* _WHAT YOU WILL DO_: Please translate this sentence from the forum post on PDF scraping loops into Spanish: "I know how to program the 5 scrapes themselves but I don’t know how to install those within a loop."

* _SOURCE PASSAGE_:
-=-=-=-=-

Need Help with putting together loops and scrapes

I have a really simple project that I am struggling with. I think I have a strong grasp of the various tools to scrape data out of pdf’s but I am struggling to understand how to install scrapes within a loop.

I have an extremely routine pdf. Nearly Identical in all instances, that I need to pull 5 unique data points that appear in the exact same location each time. It’s a really standard invoice. I know how to program the 5 scrapes themselves but I don’t know how to install those within a loop.

You could summarize my problem in two questions:

  1. How do you make data scrapes from a pdf more open-ended so that they will run on any files they are given via a loop regardless of the file name?

  2. How do you send data that is scraped then to some type of database or holding array to later be dropped into an excel file?

Thank you all so much for your time, sorry to hassle the forum.

New User.

1 Like

Hi! Can you send a sample invoice?

-=-=-=-=-

* _DATA EXTRACT_:
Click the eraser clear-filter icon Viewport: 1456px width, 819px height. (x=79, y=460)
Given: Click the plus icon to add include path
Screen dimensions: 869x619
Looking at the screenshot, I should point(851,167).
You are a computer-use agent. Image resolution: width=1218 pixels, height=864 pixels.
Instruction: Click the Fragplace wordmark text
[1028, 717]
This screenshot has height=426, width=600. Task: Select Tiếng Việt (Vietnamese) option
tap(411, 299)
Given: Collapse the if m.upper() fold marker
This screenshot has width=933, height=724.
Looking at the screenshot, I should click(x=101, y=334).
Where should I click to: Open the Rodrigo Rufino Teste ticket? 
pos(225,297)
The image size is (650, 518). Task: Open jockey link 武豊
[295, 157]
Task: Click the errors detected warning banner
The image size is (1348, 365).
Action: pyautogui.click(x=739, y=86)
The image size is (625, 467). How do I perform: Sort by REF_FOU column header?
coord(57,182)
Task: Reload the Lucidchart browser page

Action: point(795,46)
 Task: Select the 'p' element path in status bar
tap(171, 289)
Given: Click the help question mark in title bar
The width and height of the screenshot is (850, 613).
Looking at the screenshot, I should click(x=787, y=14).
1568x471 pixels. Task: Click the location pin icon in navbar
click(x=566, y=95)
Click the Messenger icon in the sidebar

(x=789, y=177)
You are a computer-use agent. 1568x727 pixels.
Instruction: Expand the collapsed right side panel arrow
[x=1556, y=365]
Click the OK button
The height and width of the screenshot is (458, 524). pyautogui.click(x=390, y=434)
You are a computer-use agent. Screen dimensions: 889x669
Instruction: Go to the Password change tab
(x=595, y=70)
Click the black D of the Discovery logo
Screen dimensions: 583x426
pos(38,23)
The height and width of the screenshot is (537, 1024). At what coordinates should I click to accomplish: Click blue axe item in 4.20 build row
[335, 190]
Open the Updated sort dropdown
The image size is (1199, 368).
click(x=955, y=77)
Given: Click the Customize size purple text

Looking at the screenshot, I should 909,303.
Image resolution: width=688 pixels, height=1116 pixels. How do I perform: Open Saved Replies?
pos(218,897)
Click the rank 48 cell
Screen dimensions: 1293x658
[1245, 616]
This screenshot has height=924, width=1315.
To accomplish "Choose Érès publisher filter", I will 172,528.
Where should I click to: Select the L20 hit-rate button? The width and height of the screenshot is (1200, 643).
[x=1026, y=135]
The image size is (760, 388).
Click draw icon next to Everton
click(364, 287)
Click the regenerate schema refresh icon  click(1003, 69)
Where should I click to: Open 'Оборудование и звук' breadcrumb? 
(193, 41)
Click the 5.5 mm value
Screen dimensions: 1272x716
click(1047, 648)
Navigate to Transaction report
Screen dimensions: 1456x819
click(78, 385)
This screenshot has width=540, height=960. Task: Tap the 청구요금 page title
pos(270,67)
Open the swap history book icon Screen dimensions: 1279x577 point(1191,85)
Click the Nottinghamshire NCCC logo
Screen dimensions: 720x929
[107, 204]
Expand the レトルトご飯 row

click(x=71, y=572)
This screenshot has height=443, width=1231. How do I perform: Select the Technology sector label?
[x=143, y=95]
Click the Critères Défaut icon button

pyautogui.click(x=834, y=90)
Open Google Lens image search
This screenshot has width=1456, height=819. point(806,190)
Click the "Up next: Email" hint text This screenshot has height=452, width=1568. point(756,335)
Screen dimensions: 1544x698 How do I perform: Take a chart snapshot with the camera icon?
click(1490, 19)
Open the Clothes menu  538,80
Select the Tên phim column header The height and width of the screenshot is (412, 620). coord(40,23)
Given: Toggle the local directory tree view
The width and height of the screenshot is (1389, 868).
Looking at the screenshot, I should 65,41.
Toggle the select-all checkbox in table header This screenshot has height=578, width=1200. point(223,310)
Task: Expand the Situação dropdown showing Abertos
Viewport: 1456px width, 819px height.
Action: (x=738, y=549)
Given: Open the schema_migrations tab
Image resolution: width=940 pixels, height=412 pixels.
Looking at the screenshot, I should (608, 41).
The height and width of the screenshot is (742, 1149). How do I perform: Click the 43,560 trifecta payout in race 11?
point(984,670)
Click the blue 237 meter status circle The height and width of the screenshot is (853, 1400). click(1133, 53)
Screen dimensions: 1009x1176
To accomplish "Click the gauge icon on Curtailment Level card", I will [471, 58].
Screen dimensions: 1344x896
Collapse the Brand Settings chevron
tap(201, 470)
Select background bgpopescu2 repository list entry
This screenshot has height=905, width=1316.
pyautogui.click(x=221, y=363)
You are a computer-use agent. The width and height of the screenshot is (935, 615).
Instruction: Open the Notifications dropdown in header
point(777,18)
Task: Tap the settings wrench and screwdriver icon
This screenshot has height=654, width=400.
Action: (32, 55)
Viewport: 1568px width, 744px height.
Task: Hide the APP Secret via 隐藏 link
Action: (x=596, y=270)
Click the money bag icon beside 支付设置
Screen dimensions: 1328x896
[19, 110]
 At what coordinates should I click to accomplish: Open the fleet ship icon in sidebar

-=-=-=-=-

* _FULL OUTPUT_: Sé cómo programar las 5 extracciones en sí, pero no sé cómo incorporarlas dentro de un bucle.